В общем, в понедельник я был не в лучшей форме и чувствовал себя как студент на экзамене по нелюбимому предмету: материала не знаю, шпор нет, да и пользоваться ими я не умею. Ничего лучше не придумав, я с самого утра, оседлав «Волны» (которые я запасливо заприметил у нее на столе еще в пятницу) как завзятый серфингист, разразился пространной тирадой о модернизме. Плавно поднырнул под Вирджинию, дернул за ногу Джойса, боднул Пруста. Поток моего сознания не произвел никакого эффекта, если не считать того, что Женька уставился на меня, как на буйно помешанного, а Ольга Петровна предложила принять «что-нибудь от головы». Жужа молчала. Что ж, не беда, весело подумал я и завел шарманку про музыкальность и полет мысли, про стихотворения в прозе, про то, что никто не боится Вирджинии Вулф... Тот же результат. Я много еще порол чепухи в тот день и в последующие дни и недели. Хватаясь за все подряд, я коршуном кружил вокруг Жужи. В обед она уходила, прихватив яблоко (огромное, глянцевито-зеленое) и книжку, название которой я остервенело высматривал из своего укрытия. Помню «Море, Море», «На маяк», «Попугай Флобера», «Море-океан». Вся эта соленая полифония с ярким салатовым пятном посредине не проясняла картины. Я нахваливал маринистов и биографа-зоофила, на следующий день как следует их утюжил, но все без толку.
   Если бы этот термин был применим к не размыкающему уст молчуну, я бы сказал, что она была еще и необыкновенно скрытной. Ничего, кроме имени, о ней не было известно. Даже свой жужжащий ник она объяснять не спешила («Зовите меня Жужа.

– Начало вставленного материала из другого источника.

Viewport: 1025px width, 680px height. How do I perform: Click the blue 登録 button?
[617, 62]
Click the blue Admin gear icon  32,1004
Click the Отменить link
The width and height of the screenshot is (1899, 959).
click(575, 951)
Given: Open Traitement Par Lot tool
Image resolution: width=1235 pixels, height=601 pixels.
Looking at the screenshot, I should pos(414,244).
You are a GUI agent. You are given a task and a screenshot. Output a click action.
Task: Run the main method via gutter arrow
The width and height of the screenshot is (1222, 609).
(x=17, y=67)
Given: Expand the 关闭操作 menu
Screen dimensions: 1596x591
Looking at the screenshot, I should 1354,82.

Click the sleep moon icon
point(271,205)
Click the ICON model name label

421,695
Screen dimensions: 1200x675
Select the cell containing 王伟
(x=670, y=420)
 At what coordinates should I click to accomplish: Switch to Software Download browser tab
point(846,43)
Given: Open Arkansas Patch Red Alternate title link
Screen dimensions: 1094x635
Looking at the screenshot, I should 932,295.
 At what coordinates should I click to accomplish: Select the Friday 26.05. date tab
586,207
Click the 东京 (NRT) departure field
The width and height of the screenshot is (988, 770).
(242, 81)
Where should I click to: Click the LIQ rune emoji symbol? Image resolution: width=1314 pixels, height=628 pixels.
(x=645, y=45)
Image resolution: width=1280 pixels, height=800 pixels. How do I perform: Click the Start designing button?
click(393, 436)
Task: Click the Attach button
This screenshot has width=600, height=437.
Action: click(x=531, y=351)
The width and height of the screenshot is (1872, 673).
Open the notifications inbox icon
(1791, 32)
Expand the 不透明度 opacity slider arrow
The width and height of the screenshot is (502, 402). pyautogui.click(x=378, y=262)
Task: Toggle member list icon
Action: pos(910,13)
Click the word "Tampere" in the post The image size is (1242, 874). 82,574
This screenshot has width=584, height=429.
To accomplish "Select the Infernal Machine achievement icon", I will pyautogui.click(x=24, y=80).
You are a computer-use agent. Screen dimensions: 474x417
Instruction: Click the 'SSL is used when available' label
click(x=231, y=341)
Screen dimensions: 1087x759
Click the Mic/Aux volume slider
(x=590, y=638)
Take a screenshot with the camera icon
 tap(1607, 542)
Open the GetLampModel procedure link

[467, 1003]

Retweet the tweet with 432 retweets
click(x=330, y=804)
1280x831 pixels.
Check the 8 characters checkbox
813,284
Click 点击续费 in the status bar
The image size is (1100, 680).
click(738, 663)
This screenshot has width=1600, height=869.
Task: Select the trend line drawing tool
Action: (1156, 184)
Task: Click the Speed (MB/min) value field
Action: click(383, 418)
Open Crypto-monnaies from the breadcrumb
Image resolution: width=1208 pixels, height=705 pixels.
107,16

Так все меня называют»); не исключено, что и Земфира, и собачка из «Золотого кольца» – простой обман зрения, визионерский фокус для любопытствующих. Кущ многозначительно отмалчивался, но знал разве что паспортные данные, то есть не знал ровным счетом ничего, и скорее был введен в заблуждение, ибо паспортный человек – это не человек, а пшик. Даже Улитка – всем пронырам проныра – хоть и набивался всеми силами ей в друзья, но знал не больше, чем остальные. Ее рабочее место разительно отличалось от милых обжитых уголков остальных сотрудников. Тихая гладь стола была холодна и прозрачна, как горное озеро. Только изредка, скорее по недосмотру, чем из желания добавить жизни в эту картину, на озере появлялись островки книжек, но и они исчезали, оставляя дымчатые круги на воде. Она была вежлива, с рабочими обязанностями справлялась, да и делать в нашем выгребном коробке было по большому счету нечего: мы литрами хлестали кофе – на этом вся польза от «дружного молодого коллектива» исчерпывалась. Впрочем, Жужа таки что-то делала, выдумывая себе работу (был даже забавный инцидент по этому поводу, когда Кущ, решив в кои-то веки о чем-нибудь распорядиться, обнаружил, что все, на что хватает его фантазии, уже выполнено).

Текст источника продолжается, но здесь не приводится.